Problem:
Exactly as written, copy the lines that run from the start of the data below to the line containing "Task: Expand the User breadcrumb dropdown", both ends included.

Extracted records:
········
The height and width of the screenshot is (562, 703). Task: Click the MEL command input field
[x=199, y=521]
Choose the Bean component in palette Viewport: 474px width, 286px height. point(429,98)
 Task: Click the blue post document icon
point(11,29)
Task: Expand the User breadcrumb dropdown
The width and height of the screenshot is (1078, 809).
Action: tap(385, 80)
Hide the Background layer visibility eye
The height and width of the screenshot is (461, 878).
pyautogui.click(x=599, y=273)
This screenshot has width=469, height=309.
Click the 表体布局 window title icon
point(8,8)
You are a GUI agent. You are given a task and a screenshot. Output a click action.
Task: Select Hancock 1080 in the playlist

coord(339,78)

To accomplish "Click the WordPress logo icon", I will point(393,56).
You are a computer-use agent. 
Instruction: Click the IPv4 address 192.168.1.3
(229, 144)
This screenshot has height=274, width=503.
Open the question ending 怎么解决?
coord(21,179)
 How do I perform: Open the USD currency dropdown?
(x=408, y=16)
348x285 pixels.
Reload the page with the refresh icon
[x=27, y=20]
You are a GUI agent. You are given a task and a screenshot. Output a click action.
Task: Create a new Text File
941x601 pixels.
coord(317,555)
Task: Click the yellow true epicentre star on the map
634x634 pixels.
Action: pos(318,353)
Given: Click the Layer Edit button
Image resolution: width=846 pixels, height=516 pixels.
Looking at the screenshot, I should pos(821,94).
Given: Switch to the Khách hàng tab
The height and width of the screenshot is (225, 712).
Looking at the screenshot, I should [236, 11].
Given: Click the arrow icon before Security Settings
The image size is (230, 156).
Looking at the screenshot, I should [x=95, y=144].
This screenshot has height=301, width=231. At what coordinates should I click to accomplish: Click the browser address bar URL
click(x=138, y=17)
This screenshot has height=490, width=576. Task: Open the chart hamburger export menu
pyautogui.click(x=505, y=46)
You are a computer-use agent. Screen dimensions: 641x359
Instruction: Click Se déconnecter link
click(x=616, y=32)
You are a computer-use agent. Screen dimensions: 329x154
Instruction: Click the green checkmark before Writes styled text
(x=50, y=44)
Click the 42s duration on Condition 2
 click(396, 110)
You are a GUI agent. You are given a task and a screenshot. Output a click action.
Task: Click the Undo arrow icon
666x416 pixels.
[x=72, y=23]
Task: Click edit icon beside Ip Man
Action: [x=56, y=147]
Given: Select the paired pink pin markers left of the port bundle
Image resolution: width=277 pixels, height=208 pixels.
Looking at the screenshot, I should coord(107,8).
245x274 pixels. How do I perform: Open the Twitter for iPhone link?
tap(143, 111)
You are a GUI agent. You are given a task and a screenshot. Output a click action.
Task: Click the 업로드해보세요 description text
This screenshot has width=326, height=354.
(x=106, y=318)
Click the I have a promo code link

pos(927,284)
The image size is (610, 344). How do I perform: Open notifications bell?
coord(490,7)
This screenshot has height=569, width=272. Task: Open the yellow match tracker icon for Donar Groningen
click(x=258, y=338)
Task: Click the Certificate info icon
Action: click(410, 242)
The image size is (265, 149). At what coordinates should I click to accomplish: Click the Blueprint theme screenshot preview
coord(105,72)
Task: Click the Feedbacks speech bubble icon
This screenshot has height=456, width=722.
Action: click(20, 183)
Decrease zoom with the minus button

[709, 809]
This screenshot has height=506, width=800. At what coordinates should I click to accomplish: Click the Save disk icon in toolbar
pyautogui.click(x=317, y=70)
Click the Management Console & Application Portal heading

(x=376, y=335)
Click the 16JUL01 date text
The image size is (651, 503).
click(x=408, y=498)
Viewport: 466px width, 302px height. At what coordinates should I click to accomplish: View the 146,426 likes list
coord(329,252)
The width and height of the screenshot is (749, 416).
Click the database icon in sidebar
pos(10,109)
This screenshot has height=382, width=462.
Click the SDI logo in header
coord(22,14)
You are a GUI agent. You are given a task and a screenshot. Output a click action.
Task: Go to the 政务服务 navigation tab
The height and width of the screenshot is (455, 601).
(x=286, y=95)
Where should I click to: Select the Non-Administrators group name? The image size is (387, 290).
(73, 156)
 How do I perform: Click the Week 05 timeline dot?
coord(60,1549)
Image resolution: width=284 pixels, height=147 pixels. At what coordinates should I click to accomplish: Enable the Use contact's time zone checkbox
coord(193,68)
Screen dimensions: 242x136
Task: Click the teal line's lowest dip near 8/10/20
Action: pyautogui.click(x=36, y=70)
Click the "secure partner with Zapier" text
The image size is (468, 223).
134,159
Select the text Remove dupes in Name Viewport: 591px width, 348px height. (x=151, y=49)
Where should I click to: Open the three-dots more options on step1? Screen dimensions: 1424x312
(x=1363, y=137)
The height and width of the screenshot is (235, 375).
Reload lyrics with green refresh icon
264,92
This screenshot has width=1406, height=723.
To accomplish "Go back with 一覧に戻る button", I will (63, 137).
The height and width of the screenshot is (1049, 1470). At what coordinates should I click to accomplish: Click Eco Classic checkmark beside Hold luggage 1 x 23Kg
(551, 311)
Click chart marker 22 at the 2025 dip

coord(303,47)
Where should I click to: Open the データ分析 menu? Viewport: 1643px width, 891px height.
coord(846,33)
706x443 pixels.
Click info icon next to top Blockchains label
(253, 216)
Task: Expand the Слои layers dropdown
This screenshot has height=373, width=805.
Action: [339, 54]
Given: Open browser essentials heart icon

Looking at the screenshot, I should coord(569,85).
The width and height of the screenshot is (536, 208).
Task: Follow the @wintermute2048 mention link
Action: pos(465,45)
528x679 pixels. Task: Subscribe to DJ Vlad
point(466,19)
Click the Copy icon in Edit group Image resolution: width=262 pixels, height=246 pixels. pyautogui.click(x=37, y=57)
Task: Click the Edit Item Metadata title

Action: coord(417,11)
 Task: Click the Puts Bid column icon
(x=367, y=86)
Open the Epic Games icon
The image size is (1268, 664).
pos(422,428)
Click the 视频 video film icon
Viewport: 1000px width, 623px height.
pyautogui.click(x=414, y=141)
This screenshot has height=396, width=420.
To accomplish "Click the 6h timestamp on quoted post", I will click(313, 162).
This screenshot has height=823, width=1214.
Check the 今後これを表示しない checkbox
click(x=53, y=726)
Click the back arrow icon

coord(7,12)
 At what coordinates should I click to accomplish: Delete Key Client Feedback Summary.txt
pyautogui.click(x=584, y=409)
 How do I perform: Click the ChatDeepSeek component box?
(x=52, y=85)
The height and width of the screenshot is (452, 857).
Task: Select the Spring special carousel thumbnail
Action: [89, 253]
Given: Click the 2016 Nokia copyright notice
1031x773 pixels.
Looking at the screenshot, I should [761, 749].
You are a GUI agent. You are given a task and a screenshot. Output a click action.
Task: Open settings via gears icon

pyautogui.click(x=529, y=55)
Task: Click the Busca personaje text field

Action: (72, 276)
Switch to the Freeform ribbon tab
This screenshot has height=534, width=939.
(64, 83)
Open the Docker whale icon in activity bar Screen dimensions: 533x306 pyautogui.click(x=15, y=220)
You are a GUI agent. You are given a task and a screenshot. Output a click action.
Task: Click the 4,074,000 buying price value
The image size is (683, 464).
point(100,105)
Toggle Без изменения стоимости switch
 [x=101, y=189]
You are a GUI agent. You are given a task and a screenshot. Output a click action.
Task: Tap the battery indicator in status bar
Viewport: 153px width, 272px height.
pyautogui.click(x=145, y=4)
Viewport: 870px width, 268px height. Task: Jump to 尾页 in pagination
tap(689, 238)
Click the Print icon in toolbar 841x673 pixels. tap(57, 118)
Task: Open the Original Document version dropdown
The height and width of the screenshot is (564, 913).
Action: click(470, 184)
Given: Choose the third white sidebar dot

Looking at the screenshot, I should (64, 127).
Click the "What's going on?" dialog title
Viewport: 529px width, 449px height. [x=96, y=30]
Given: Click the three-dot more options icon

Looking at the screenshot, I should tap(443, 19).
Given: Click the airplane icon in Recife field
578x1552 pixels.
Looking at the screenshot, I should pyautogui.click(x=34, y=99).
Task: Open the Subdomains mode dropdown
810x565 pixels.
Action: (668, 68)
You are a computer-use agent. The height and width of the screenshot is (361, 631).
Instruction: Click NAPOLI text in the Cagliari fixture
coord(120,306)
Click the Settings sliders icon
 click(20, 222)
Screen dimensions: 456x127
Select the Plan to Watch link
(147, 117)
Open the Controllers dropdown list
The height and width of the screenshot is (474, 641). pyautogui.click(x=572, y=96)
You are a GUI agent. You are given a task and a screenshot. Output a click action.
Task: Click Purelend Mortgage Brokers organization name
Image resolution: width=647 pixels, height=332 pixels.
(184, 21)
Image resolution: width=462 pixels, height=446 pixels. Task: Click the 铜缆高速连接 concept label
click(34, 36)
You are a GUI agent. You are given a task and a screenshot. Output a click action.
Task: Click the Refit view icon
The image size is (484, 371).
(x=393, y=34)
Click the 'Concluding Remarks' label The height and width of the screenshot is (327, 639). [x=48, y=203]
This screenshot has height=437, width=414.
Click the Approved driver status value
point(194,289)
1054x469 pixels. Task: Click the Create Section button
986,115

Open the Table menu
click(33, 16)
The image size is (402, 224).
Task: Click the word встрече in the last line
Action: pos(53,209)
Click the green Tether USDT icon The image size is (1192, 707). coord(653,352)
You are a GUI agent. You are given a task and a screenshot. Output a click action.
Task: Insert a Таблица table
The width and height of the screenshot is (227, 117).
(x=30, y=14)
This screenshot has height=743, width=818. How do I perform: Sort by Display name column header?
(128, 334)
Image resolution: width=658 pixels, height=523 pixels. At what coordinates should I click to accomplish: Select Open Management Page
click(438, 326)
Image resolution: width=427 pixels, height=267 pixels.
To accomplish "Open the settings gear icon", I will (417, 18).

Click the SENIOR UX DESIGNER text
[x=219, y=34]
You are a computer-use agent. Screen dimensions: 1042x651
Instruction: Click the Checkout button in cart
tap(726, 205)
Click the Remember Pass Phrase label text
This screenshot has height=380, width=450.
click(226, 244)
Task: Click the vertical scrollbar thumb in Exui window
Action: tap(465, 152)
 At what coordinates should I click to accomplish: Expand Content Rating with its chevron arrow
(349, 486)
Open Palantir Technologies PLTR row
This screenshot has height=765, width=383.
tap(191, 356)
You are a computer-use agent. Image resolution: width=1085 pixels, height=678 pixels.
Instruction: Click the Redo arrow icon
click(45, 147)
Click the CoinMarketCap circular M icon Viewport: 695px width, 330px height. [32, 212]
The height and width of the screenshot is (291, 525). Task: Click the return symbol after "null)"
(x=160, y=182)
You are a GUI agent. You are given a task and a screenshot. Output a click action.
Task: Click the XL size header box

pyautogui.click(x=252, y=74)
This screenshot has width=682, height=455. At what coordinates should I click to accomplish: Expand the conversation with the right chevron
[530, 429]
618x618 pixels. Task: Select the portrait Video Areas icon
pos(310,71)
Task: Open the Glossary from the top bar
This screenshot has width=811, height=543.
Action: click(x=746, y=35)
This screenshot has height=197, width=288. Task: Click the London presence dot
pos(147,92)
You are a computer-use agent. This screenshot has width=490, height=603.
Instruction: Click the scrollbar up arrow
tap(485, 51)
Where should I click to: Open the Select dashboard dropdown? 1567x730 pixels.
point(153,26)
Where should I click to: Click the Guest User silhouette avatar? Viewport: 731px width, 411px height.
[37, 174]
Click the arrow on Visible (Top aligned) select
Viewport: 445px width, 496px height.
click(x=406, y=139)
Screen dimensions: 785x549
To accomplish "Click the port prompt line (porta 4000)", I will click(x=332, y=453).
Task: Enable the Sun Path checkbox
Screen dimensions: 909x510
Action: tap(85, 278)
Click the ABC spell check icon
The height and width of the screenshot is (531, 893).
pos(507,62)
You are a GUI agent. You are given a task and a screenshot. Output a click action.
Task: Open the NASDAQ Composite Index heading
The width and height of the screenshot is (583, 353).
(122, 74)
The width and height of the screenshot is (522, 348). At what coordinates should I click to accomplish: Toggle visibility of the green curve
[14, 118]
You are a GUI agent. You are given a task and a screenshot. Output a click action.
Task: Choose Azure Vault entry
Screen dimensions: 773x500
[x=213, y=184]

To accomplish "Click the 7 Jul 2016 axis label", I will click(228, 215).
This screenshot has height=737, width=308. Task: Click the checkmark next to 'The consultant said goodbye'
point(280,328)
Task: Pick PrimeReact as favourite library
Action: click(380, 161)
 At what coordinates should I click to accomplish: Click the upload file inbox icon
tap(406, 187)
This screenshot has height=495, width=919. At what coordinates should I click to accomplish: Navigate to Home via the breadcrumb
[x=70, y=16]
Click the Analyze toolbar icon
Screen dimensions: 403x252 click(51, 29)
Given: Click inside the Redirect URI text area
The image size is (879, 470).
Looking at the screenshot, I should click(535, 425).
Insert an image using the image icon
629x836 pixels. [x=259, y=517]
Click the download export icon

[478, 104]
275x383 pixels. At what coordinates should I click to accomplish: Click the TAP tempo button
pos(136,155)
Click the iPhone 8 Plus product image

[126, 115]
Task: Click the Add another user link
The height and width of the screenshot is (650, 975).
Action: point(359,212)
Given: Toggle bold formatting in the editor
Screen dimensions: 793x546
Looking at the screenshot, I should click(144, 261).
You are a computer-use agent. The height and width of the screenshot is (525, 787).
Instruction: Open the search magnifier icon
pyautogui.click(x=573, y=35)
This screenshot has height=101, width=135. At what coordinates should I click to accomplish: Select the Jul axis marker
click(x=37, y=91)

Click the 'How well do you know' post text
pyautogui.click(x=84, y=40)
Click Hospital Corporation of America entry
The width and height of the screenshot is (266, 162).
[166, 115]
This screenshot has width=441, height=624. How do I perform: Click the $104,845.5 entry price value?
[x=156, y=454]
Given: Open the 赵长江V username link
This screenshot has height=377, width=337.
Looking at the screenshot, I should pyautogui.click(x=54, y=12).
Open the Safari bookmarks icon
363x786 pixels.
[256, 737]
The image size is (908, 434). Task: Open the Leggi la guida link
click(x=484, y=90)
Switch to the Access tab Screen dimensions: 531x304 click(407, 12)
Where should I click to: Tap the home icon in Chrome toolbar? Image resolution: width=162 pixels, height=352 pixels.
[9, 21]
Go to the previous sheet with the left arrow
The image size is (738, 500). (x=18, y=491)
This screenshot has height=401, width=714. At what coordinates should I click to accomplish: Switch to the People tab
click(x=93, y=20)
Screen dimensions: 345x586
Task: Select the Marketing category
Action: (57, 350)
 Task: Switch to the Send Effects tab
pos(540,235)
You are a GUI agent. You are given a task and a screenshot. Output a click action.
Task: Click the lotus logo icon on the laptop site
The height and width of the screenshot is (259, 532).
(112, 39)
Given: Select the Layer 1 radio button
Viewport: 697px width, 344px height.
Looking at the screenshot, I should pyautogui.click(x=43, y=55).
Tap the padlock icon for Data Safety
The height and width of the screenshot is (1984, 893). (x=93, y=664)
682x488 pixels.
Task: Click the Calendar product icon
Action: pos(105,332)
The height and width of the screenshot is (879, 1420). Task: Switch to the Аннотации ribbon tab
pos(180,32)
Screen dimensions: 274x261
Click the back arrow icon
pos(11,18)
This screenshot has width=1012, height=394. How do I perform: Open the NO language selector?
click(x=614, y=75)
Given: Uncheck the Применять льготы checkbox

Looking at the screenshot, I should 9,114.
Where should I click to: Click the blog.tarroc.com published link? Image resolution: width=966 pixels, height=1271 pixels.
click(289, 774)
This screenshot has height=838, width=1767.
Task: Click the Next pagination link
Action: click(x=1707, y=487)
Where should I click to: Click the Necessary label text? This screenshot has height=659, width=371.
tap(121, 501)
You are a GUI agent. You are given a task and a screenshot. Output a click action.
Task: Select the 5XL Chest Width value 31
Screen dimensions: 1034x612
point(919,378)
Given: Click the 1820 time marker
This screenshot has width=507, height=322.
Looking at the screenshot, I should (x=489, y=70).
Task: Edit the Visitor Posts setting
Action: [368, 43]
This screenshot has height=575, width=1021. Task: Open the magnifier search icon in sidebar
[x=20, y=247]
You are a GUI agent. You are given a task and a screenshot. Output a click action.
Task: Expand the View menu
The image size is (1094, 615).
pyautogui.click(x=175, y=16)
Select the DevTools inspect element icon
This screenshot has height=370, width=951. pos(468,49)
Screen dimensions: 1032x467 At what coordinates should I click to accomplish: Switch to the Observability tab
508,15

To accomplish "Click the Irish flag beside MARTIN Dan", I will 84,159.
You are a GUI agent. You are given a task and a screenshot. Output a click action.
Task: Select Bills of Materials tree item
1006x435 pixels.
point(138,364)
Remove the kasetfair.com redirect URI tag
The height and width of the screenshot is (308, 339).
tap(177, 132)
········
Exercise result:
The height and width of the screenshot is (562, 703). Task: Click the MEL command input field
[x=199, y=521]
Choose the Bean component in palette Viewport: 474px width, 286px height. point(429,98)
 Task: Click the blue post document icon
point(11,29)
Task: Expand the User breadcrumb dropdown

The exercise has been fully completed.